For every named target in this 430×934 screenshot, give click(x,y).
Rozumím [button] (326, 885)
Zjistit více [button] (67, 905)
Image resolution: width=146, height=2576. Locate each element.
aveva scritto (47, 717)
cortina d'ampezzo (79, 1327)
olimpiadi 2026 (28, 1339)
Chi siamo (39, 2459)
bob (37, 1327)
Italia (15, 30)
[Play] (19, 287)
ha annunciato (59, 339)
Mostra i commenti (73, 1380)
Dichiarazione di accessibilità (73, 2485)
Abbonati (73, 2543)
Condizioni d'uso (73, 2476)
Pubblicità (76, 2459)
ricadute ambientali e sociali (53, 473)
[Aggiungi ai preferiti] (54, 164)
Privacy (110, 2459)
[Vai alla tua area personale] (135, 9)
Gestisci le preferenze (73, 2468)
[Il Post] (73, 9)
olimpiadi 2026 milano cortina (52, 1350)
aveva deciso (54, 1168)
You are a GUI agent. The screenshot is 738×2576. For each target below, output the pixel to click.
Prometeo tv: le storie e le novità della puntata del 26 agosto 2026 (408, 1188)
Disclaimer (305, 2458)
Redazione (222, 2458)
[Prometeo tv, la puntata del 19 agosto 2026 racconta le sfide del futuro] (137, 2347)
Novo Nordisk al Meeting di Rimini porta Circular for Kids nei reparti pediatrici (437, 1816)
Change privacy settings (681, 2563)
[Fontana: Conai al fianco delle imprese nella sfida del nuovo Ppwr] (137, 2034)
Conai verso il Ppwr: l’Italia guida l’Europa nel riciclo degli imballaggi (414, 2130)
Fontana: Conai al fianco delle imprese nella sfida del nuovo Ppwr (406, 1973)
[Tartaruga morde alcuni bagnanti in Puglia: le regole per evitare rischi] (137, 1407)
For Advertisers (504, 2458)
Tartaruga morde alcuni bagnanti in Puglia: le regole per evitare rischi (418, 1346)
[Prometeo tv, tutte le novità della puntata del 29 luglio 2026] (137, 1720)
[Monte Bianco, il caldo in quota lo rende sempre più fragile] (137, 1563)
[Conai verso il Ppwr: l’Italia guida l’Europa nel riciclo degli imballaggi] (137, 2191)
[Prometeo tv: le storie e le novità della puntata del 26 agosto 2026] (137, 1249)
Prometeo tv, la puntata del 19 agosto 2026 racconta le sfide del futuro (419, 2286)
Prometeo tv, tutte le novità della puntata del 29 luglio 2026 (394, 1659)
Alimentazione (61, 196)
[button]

-=-=-

*Task brief:*
Copy exactly, with no other lines, the stretch of the material that begins at the line containing "Ppwr (406, 1973)" and ends at its last line.

*Solution:*
Fontana: Conai al fianco delle imprese nella sfida del nuovo Ppwr (406, 1973)
[Tartaruga morde alcuni bagnanti in Puglia: le regole per evitare rischi] (137, 1407)
For Advertisers (504, 2458)
Tartaruga morde alcuni bagnanti in Puglia: le regole per evitare rischi (418, 1346)
[Prometeo tv, tutte le novità della puntata del 29 luglio 2026] (137, 1720)
[Monte Bianco, il caldo in quota lo rende sempre più fragile] (137, 1563)
[Conai verso il Ppwr: l’Italia guida l’Europa nel riciclo degli imballaggi] (137, 2191)
[Prometeo tv: le storie e le novità della puntata del 26 agosto 2026] (137, 1249)
Prometeo tv, la puntata del 19 agosto 2026 racconta le sfide del futuro (419, 2286)
Prometeo tv, tutte le novità della puntata del 29 luglio 2026 (394, 1659)
Alimentazione (61, 196)
[button]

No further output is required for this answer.